_Work to be completed_
The answer must be an exact copy of the lines from the one containing "Instruction: Select the" through the last line of the records, with the pictures left out.
==*==
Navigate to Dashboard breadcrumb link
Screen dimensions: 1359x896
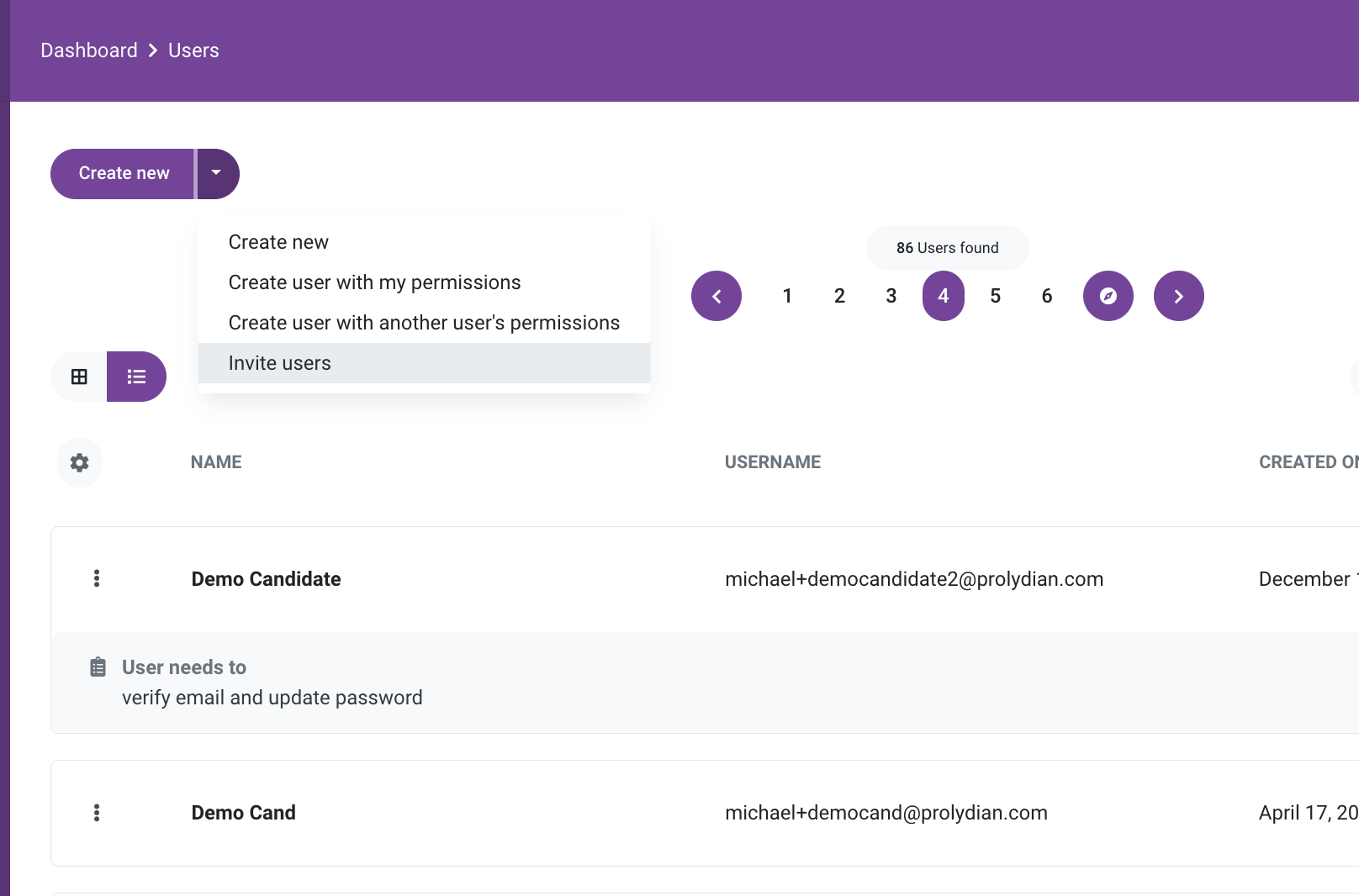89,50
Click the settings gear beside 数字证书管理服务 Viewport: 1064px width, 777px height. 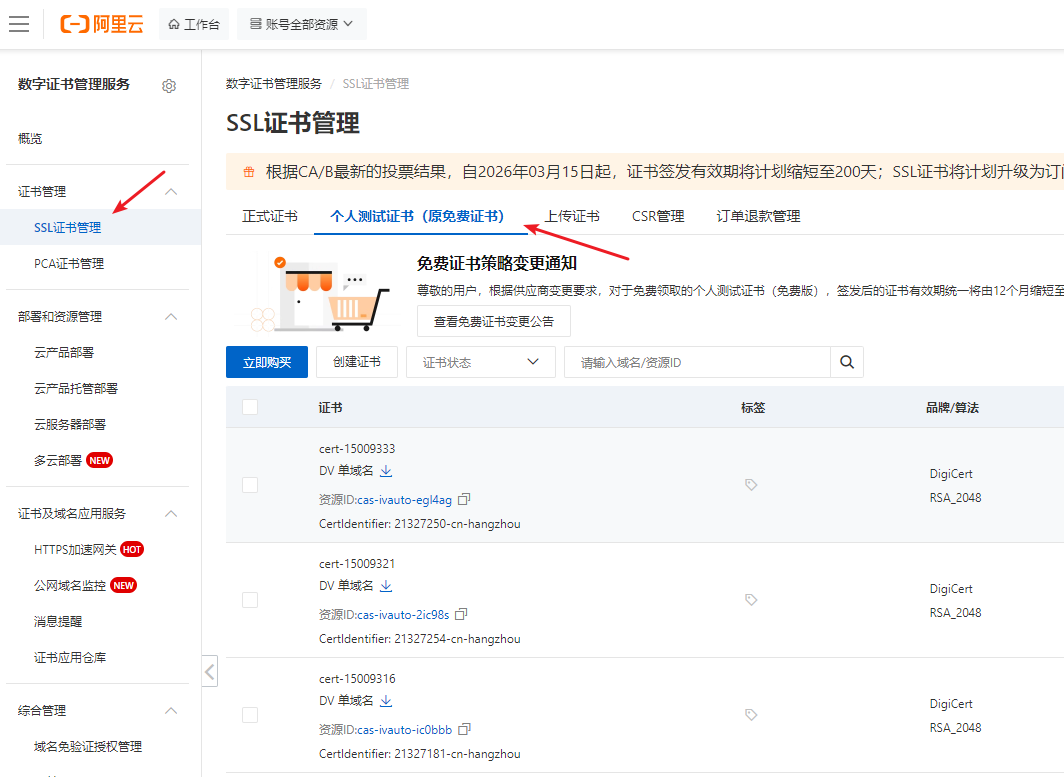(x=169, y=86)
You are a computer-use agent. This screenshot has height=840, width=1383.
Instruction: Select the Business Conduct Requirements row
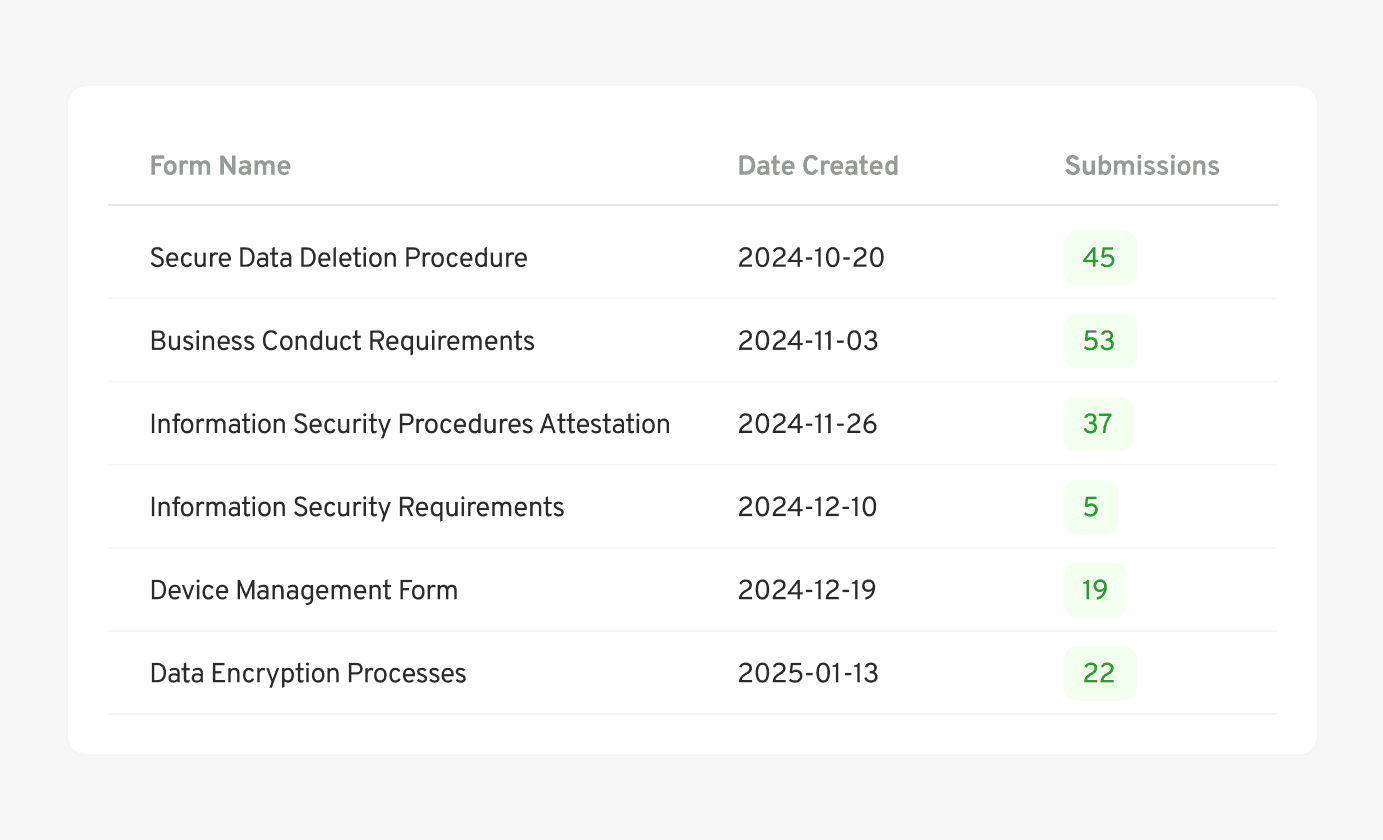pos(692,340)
==*==
_Result for this exercise_
Instruction: Select the Business Conduct Requirements row
pos(692,340)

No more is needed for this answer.